One measure of success is the support the volunteers receive from the village chief and elders. These leaders, who once might have resisted giving women such responsibility, are eager to rid their villages of a disease that causes so much suffering and keeps people from working. The chief recruits volunteers and may appoint a coach for them, someone to work closely with the male volunteer.

"When a woman coach leads a meeting, other women are more likely to speak up," Adam said. "When a man leads a meeting, women are too shy to say anything."

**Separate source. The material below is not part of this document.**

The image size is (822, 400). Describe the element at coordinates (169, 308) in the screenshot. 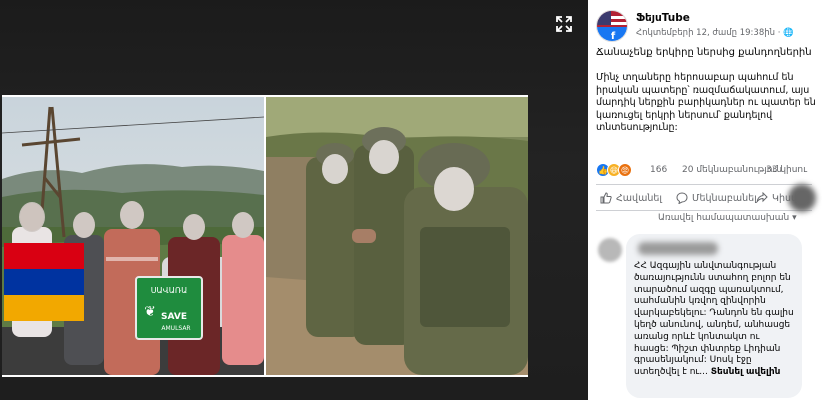

I see `save-amulsar-sign: ՍԱՎԱՌԱ ❦ SAVE AMULSAR` at that location.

Volunteers' commitment does cause some conflict within families, however. Damou Akou, a 20-year-old volunteer coach, said her husband and brothers sometimes complain about the time she takes from working their farm to take care of Guinea worm responsibilities. While seven months pregnant, Akou would walk several miles three times a week to meet with the women she coaches. But even with a baby to care for, she said she does not want to stop until Guinea worm is eradicated.

Moreover, as an indirect consequence of their work as volunteers, women's status in Ghanaian village society could improve.

"Women are at the bottom," Diallo explained. "First come men, then children. These Red Cross volunteers are performing a huge service for their villages and their country. When we visit a village, we make sure everyone knows about the important role they are playing.

"I hope that, while we are eradicating Guinea worm, we can elevate the status of women even just a little bit," Diallo said. "I've already seen positive change."